[Data to examine]
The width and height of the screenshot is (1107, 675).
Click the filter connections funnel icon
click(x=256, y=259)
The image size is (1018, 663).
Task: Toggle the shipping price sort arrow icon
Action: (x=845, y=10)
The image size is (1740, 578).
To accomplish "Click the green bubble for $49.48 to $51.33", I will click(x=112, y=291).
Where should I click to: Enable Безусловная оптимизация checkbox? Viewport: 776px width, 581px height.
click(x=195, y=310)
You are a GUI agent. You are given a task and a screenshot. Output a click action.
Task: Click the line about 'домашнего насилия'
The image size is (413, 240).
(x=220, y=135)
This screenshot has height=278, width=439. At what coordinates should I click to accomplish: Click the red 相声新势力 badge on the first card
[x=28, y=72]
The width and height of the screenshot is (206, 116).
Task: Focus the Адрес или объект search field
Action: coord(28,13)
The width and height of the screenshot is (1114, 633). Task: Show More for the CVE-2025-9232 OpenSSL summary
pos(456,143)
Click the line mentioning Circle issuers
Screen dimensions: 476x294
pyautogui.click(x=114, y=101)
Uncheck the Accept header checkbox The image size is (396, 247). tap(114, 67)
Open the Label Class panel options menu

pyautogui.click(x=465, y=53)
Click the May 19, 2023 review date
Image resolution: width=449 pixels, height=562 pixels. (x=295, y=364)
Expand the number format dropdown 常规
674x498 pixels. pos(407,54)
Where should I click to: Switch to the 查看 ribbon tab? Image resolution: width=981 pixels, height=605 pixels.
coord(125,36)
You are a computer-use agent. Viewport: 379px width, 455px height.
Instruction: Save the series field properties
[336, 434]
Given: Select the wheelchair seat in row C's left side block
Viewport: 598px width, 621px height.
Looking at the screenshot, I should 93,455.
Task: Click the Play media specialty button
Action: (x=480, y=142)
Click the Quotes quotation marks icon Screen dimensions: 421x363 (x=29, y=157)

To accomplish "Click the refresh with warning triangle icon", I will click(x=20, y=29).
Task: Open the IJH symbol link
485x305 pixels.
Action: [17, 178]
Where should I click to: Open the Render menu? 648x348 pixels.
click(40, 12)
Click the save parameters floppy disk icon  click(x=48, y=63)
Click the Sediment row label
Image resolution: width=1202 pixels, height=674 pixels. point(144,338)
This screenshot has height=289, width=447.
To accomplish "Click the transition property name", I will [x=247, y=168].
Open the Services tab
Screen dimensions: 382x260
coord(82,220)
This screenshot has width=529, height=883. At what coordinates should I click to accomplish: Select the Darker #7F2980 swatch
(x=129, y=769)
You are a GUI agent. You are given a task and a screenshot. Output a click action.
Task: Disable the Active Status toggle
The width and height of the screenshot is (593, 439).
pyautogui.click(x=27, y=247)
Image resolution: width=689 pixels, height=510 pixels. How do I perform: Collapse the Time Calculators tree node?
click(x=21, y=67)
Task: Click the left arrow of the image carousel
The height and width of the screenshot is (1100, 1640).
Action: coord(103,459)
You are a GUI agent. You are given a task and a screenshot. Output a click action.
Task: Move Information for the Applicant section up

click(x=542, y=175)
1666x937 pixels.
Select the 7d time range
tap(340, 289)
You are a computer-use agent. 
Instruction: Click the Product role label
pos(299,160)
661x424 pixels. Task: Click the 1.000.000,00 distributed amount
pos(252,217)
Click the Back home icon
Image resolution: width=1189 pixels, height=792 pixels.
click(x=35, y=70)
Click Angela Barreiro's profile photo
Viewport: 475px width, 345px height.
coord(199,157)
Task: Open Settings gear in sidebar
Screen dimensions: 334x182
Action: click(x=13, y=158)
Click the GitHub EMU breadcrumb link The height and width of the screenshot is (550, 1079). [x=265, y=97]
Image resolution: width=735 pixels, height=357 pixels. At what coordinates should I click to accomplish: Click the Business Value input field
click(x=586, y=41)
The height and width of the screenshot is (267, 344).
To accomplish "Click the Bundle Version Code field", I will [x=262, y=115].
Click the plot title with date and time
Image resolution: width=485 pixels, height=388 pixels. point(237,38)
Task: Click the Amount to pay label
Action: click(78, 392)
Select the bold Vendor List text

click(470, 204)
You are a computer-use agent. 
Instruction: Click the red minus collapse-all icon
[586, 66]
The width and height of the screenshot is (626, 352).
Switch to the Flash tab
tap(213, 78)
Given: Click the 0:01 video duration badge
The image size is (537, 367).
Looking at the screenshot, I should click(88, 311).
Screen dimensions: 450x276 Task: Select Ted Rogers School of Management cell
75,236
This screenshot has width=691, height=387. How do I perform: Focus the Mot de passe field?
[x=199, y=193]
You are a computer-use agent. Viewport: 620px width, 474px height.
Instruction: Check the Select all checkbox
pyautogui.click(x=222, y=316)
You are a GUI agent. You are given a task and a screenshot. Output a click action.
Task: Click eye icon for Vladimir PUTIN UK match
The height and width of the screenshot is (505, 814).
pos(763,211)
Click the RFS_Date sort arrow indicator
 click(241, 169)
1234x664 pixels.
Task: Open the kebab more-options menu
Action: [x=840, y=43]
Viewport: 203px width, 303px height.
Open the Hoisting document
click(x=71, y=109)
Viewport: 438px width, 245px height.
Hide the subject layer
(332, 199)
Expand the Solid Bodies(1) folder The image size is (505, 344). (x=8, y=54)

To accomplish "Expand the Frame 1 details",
[/Data to examine]
Exercise
Print out each line of the data exactly.

Task output
The width and height of the screenshot is (1107, 675).
Click the filter connections funnel icon
click(x=256, y=259)
The image size is (1018, 663).
Task: Toggle the shipping price sort arrow icon
Action: (x=845, y=10)
The image size is (1740, 578).
To accomplish "Click the green bubble for $49.48 to $51.33", I will click(x=112, y=291).
Where should I click to: Enable Безусловная оптимизация checkbox? Viewport: 776px width, 581px height.
click(x=195, y=310)
You are a GUI agent. You are given a task and a screenshot. Output a click action.
Task: Click the line about 'домашнего насилия'
The image size is (413, 240).
(x=220, y=135)
This screenshot has height=278, width=439. At what coordinates should I click to accomplish: Click the red 相声新势力 badge on the first card
[x=28, y=72]
The width and height of the screenshot is (206, 116).
Task: Focus the Адрес или объект search field
Action: coord(28,13)
The width and height of the screenshot is (1114, 633). Task: Show More for the CVE-2025-9232 OpenSSL summary
pos(456,143)
Click the line mentioning Circle issuers
Screen dimensions: 476x294
pyautogui.click(x=114, y=101)
Uncheck the Accept header checkbox The image size is (396, 247). tap(114, 67)
Open the Label Class panel options menu

pyautogui.click(x=465, y=53)
Click the May 19, 2023 review date
Image resolution: width=449 pixels, height=562 pixels. (x=295, y=364)
Expand the number format dropdown 常规
674x498 pixels. pos(407,54)
Where should I click to: Switch to the 查看 ribbon tab? Image resolution: width=981 pixels, height=605 pixels.
coord(125,36)
You are a computer-use agent. Viewport: 379px width, 455px height.
Instruction: Save the series field properties
[336, 434]
Given: Select the wheelchair seat in row C's left side block
Viewport: 598px width, 621px height.
Looking at the screenshot, I should 93,455.
Task: Click the Play media specialty button
Action: (x=480, y=142)
Click the Quotes quotation marks icon Screen dimensions: 421x363 (x=29, y=157)

To accomplish "Click the refresh with warning triangle icon", I will click(x=20, y=29).
Task: Open the IJH symbol link
485x305 pixels.
Action: [17, 178]
Where should I click to: Open the Render menu? 648x348 pixels.
click(40, 12)
Click the save parameters floppy disk icon  click(x=48, y=63)
Click the Sediment row label
Image resolution: width=1202 pixels, height=674 pixels. point(144,338)
This screenshot has height=289, width=447.
To accomplish "Click the transition property name", I will [x=247, y=168].
Open the Services tab
Screen dimensions: 382x260
coord(82,220)
This screenshot has width=529, height=883. At what coordinates should I click to accomplish: Select the Darker #7F2980 swatch
(x=129, y=769)
You are a GUI agent. You are given a task and a screenshot. Output a click action.
Task: Disable the Active Status toggle
The width and height of the screenshot is (593, 439).
pyautogui.click(x=27, y=247)
Image resolution: width=689 pixels, height=510 pixels. How do I perform: Collapse the Time Calculators tree node?
click(x=21, y=67)
Task: Click the left arrow of the image carousel
The height and width of the screenshot is (1100, 1640).
Action: coord(103,459)
You are a GUI agent. You are given a task and a screenshot. Output a click action.
Task: Move Information for the Applicant section up

click(x=542, y=175)
1666x937 pixels.
Select the 7d time range
tap(340, 289)
You are a computer-use agent. 
Instruction: Click the Product role label
pos(299,160)
661x424 pixels. Task: Click the 1.000.000,00 distributed amount
pos(252,217)
Click the Back home icon
Image resolution: width=1189 pixels, height=792 pixels.
click(x=35, y=70)
Click Angela Barreiro's profile photo
Viewport: 475px width, 345px height.
coord(199,157)
Task: Open Settings gear in sidebar
Screen dimensions: 334x182
Action: click(x=13, y=158)
Click the GitHub EMU breadcrumb link The height and width of the screenshot is (550, 1079). [x=265, y=97]
Image resolution: width=735 pixels, height=357 pixels. At what coordinates should I click to accomplish: Click the Business Value input field
click(x=586, y=41)
The height and width of the screenshot is (267, 344).
To accomplish "Click the Bundle Version Code field", I will [x=262, y=115].
Click the plot title with date and time
Image resolution: width=485 pixels, height=388 pixels. point(237,38)
Task: Click the Amount to pay label
Action: click(78, 392)
Select the bold Vendor List text

click(470, 204)
You are a computer-use agent. 
Instruction: Click the red minus collapse-all icon
[586, 66]
The width and height of the screenshot is (626, 352).
Switch to the Flash tab
tap(213, 78)
Given: Click the 0:01 video duration badge
The image size is (537, 367).
Looking at the screenshot, I should click(88, 311).
Screen dimensions: 450x276 Task: Select Ted Rogers School of Management cell
75,236
This screenshot has width=691, height=387. How do I perform: Focus the Mot de passe field?
[x=199, y=193]
You are a computer-use agent. Viewport: 620px width, 474px height.
Instruction: Check the Select all checkbox
pyautogui.click(x=222, y=316)
You are a GUI agent. You are given a task and a screenshot. Output a click action.
Task: Click eye icon for Vladimir PUTIN UK match
The height and width of the screenshot is (505, 814).
pos(763,211)
Click the RFS_Date sort arrow indicator
 click(241, 169)
1234x664 pixels.
Task: Open the kebab more-options menu
Action: [x=840, y=43]
Viewport: 203px width, 303px height.
Open the Hoisting document
click(x=71, y=109)
Viewport: 438px width, 245px height.
Hide the subject layer
(332, 199)
Expand the Solid Bodies(1) folder The image size is (505, 344). (x=8, y=54)

To accomplish "Expand the Frame 1 details",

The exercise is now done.